PROVIDED TEXT>
▬▬▬▬▬▬

Romney's role at Bain under fire
Mitt Romney points as New Jersey Gov. Chris Christie claps at right during a campaign rally in Exeter, N.H., Jan. 8, 2012.
/ AP Photo/Elise AmendolaUPDATED 1:02 p.m. ET
On the eve of the New Hampshire primary, Republican presidential candidate Mitt Romney is getting attacked by opponents looking to be the clear alternative to the former Massachusetts governor.
Romney is widely expected to win New Hampshire Tuesday, but the race for runner-up among former House Speaker Newt Gingrich, former Pennsylvania Sen. Rick Santorum, Texas Rep. Ron Paul and even former Utah Gov. Jon Huntsman is heating up.
Romney has been having trouble garnering more than 25 percent of the vote and the other candidates have been splitting support of conservative Republican voters looking for someone else, but he got some welcome news last week in South Carolina, which holds its primary January 21.
Romney took the lead in the Palmetto state with 37 percent support in the latest CNN/Time/ORC poll released last week and many analysts expect that if Romney wins the first three contests -- he won Iowa last week -- it could become almost impossible for one of his rivals to catch up.
A group supporting Gingrich plans a major television advertising blitz in the Palmetto state, hitting Romney for his record as the head of Bain Capital for the investment firm's first 15 years through 1999. More than $3 million of radio and television ads, first reported by the New York Times, could go a long way in South Carolina, which has picked the eventual Republican nominee in every primary since 1980.

▬▬▬▬▬▬

[Collection entries]
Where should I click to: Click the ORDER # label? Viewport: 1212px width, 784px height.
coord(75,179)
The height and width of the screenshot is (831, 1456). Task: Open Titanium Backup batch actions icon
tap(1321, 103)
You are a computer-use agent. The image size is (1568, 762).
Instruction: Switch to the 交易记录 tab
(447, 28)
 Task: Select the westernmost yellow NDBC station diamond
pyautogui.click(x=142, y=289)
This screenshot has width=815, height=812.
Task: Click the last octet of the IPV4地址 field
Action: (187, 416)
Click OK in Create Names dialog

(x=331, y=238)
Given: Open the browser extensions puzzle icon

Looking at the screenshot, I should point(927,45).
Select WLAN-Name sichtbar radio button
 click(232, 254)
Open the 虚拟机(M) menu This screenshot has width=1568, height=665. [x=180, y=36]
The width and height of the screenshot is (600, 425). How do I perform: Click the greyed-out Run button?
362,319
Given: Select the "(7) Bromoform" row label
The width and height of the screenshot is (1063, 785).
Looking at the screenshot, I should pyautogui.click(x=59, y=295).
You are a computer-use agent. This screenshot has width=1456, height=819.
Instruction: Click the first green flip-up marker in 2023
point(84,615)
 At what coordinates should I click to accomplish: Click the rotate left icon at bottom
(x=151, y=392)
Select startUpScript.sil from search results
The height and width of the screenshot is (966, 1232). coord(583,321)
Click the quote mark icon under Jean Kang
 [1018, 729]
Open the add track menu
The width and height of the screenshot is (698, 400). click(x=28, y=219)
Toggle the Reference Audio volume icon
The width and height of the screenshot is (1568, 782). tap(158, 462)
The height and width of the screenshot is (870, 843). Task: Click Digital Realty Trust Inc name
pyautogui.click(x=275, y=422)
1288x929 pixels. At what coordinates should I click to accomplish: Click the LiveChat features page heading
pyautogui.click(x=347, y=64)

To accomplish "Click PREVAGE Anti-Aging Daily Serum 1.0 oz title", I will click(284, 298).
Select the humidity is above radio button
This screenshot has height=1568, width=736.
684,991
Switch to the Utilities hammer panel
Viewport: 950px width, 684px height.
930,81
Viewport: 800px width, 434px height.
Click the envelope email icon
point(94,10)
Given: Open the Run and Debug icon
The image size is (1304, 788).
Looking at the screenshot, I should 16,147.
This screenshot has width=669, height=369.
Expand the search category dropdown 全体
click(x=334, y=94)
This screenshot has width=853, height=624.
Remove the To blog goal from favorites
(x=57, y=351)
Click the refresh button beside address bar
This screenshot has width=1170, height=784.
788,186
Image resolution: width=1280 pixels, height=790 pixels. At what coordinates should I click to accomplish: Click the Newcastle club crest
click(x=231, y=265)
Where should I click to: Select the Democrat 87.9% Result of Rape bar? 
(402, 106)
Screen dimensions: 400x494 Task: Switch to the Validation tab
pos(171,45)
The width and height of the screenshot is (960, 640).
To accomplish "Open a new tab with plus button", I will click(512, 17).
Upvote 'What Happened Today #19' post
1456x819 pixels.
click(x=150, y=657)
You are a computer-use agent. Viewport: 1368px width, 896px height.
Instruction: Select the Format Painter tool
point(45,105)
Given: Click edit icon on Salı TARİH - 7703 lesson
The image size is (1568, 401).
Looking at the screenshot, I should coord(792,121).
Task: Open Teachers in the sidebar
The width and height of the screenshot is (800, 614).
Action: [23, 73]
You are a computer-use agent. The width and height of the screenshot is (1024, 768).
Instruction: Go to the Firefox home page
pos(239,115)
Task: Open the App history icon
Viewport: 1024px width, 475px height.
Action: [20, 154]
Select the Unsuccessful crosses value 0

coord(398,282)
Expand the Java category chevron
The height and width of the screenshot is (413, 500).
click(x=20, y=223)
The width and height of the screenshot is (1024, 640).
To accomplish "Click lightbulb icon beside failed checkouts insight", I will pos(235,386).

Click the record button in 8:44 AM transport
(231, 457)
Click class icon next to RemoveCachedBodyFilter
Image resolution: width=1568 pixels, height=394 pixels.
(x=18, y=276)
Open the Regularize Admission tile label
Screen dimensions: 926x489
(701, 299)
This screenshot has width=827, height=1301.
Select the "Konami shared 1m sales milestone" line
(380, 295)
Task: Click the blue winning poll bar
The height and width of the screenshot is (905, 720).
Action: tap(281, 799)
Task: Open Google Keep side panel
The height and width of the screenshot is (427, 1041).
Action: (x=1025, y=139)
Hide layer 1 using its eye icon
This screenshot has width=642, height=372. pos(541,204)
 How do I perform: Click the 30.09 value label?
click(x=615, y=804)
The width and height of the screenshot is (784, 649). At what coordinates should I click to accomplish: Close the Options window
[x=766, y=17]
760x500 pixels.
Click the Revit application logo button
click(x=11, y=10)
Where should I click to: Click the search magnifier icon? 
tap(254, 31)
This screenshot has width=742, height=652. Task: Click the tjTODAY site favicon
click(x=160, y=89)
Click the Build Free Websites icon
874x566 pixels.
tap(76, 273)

▬▬▬▬▬▬

WHAT YOU HAVE TO DO> In the article on Romney's Bain record, condense the paragraph beginning "A group supporting Gingrich" into a shorter version that keeps its main facts. The records aren't needed for any of the work here.

ANSWER TO THIS PROBLEM> A pro-Gingrich group plans more than $3 million in South Carolina radio and TV ads, first reported by the New York Times, attacking Romney's record running Bain Capital during its first 15 years through 1999. The spending could matter in a state that has picked the eventual Republican nominee in every primary since 1980.